What is expected — In the rows below, identify each line containing the string "height" and copy those lines.

Extracted rows —
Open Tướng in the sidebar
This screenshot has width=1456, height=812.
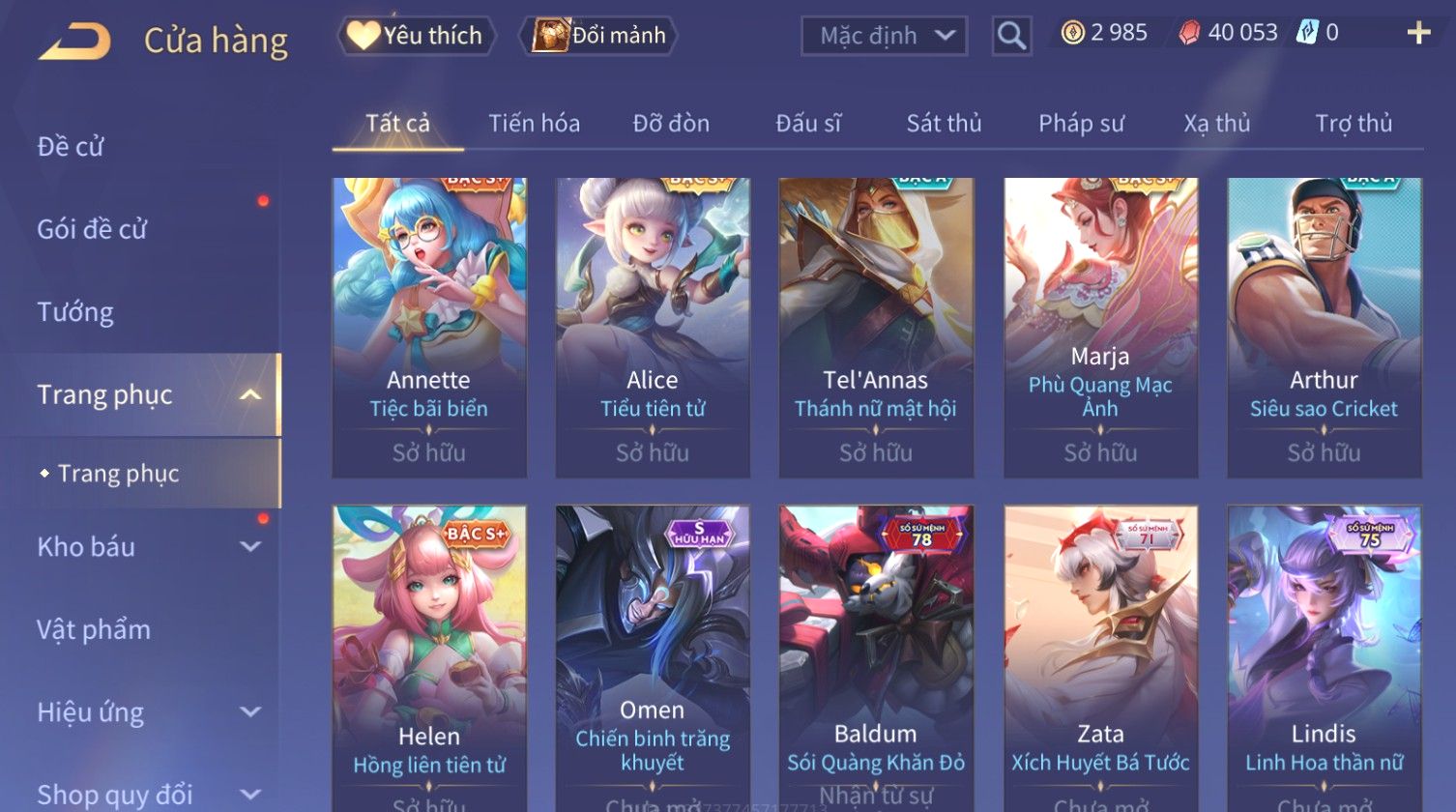coord(75,312)
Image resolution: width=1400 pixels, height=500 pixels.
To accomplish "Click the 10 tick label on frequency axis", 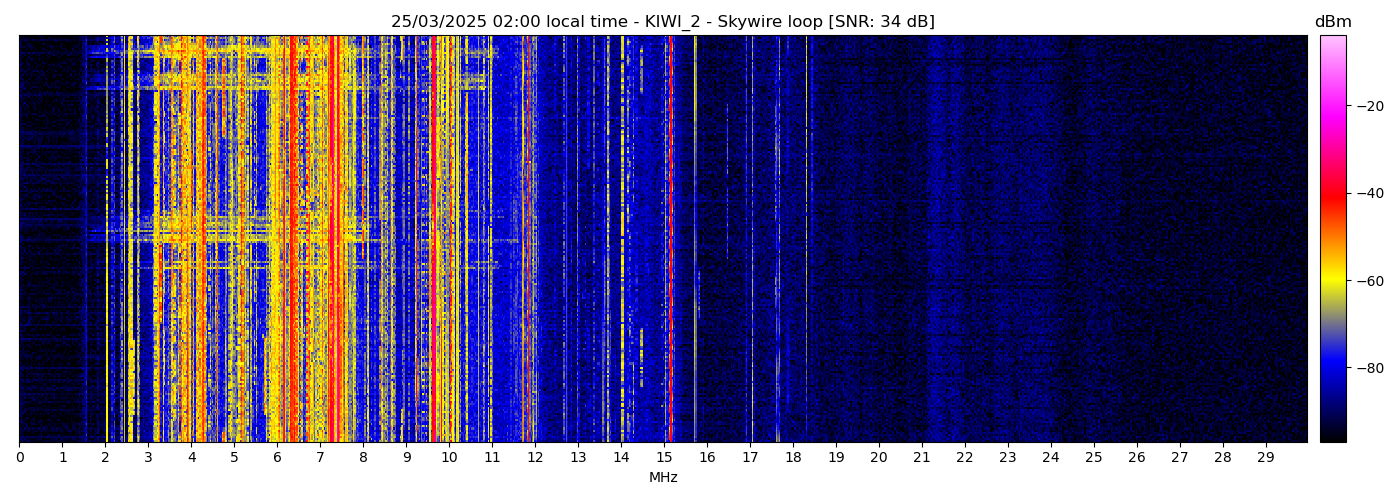I will (449, 458).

Task response —
This screenshot has width=1456, height=812.
Image resolution: width=1400 pixels, height=500 pixels.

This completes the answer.